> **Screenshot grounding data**
--- START ---
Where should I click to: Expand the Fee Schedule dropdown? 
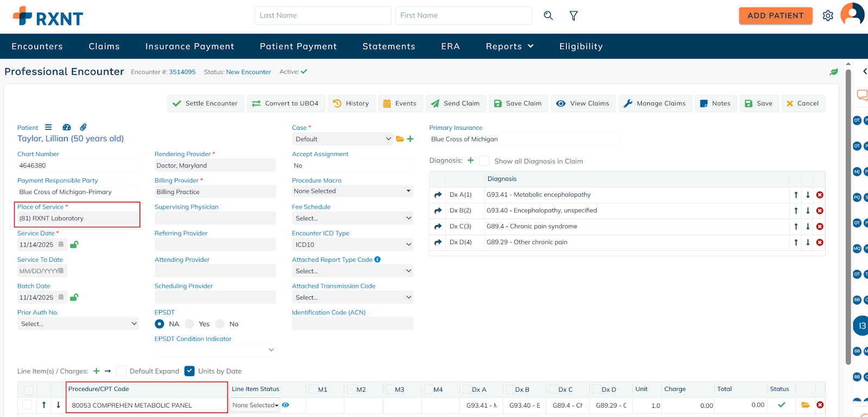click(x=353, y=218)
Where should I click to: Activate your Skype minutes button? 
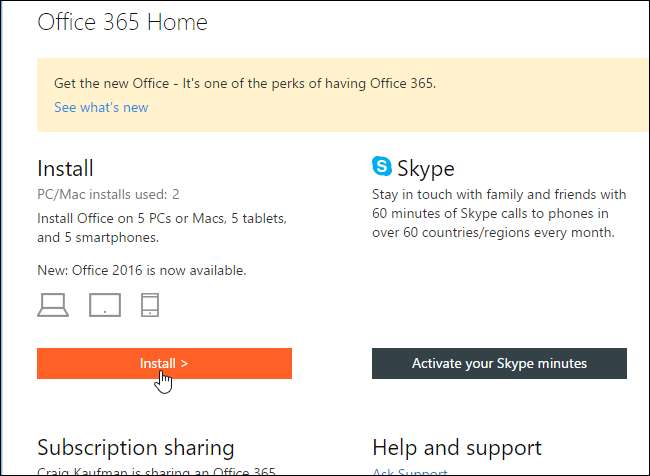pyautogui.click(x=499, y=363)
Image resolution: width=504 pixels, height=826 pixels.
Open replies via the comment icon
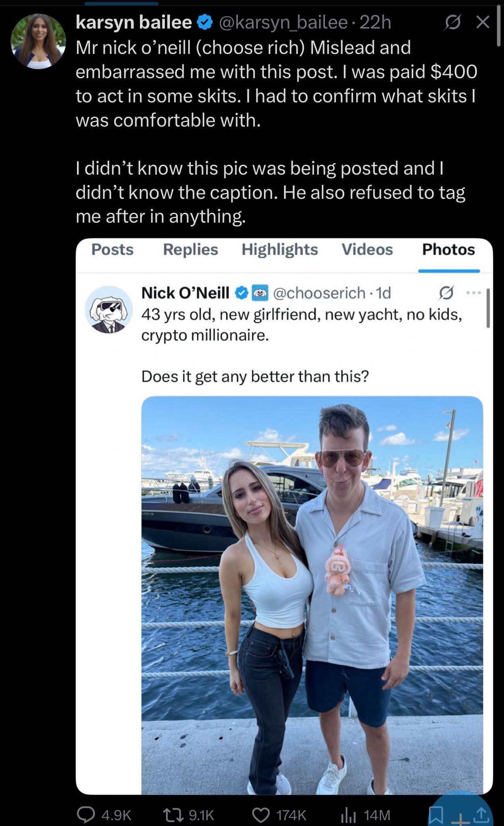84,815
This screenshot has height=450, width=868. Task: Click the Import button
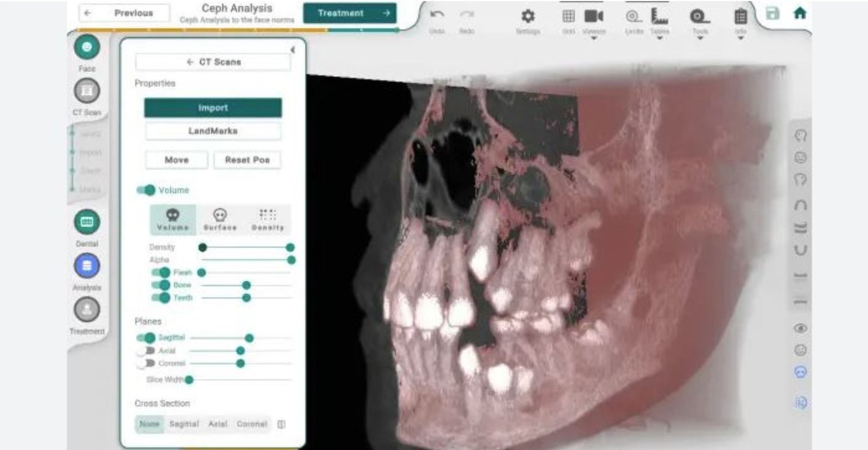tap(213, 108)
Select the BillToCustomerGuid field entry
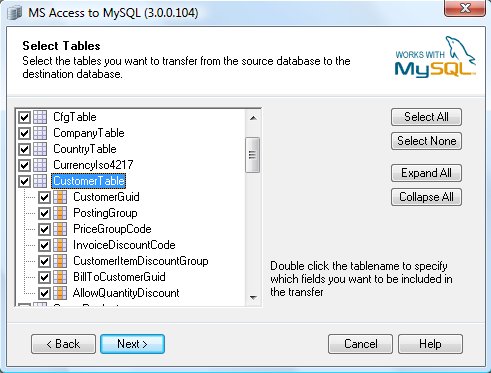 (x=119, y=277)
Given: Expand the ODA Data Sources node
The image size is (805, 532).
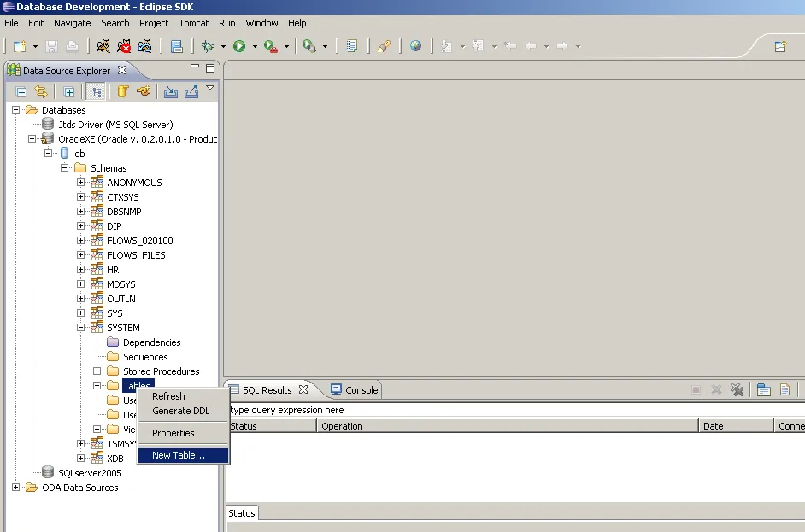Looking at the screenshot, I should tap(16, 488).
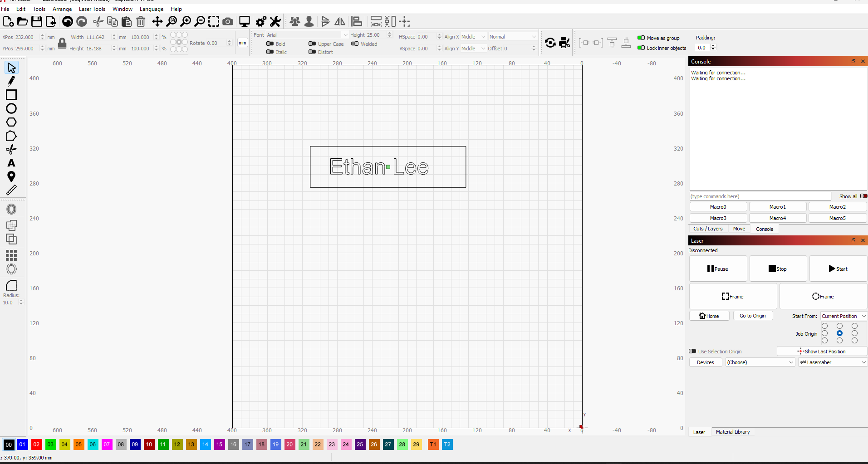This screenshot has width=868, height=464.
Task: Toggle Use Selection Origin switch
Action: pos(692,352)
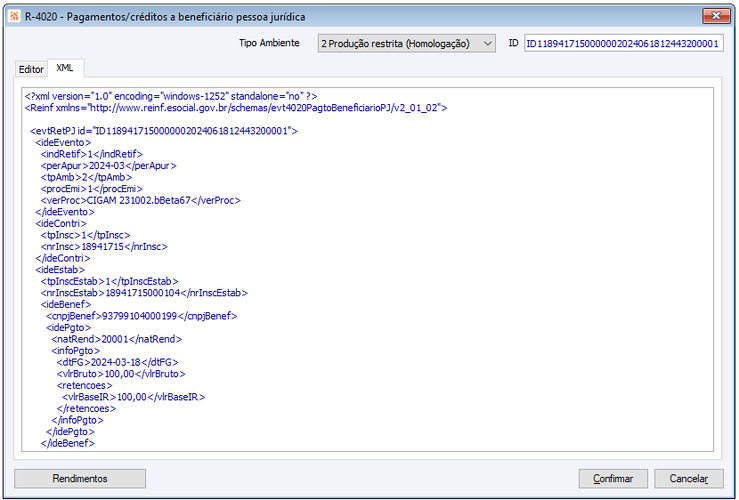Click into the ID input field
Viewport: 739px width, 500px height.
(x=624, y=44)
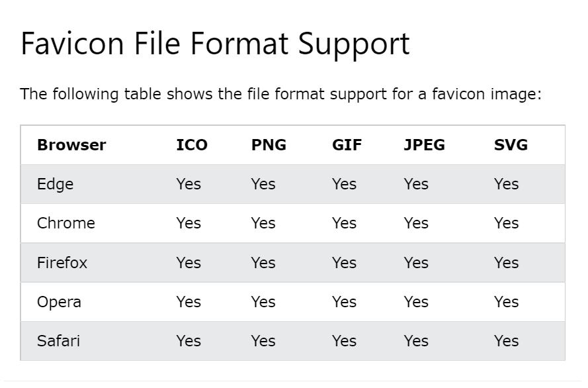The height and width of the screenshot is (388, 588).
Task: Click Safari's SVG support cell
Action: point(506,341)
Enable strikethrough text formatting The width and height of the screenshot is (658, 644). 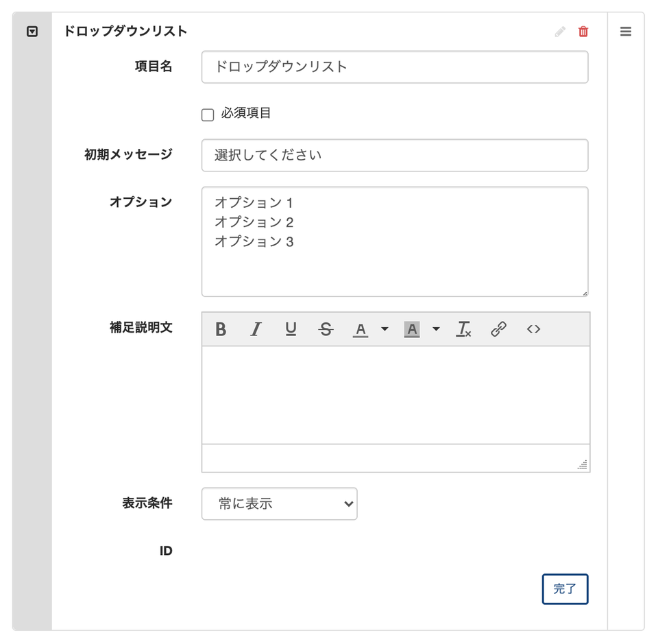click(x=326, y=329)
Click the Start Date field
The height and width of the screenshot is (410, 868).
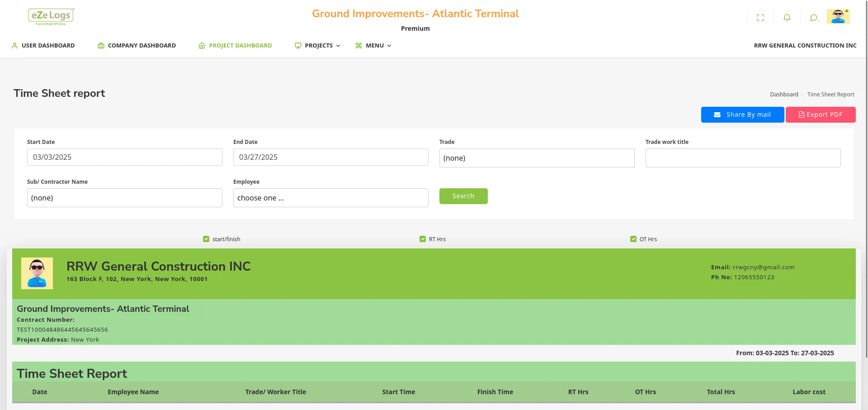point(124,157)
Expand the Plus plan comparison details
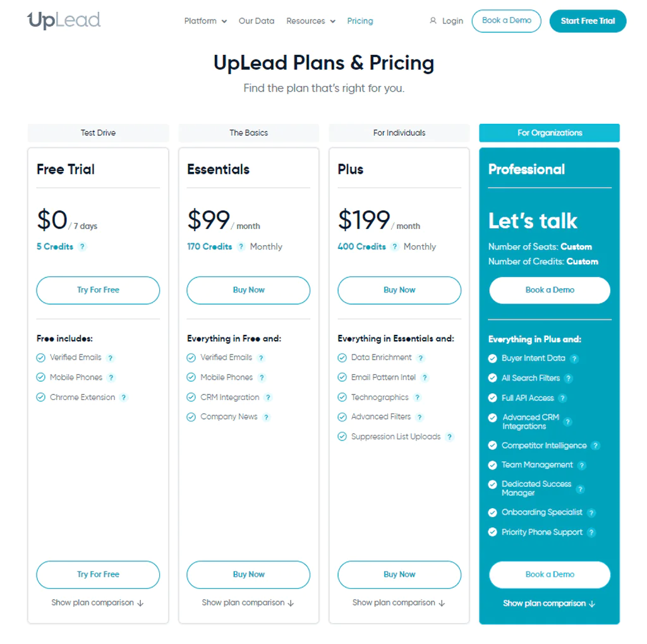The width and height of the screenshot is (647, 644). 399,602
--- END ---
> **YOUR OBJECTIVE**
Give back only the lines from the one that carries "Click the Start Date field" through the final line above, both included. Drop all pictures.

> **RESULT OF THE EXERCISE**
Click the Start Date field
The height and width of the screenshot is (410, 868).
point(124,157)
Expand the Plus plan comparison details
The width and height of the screenshot is (647, 644). 399,602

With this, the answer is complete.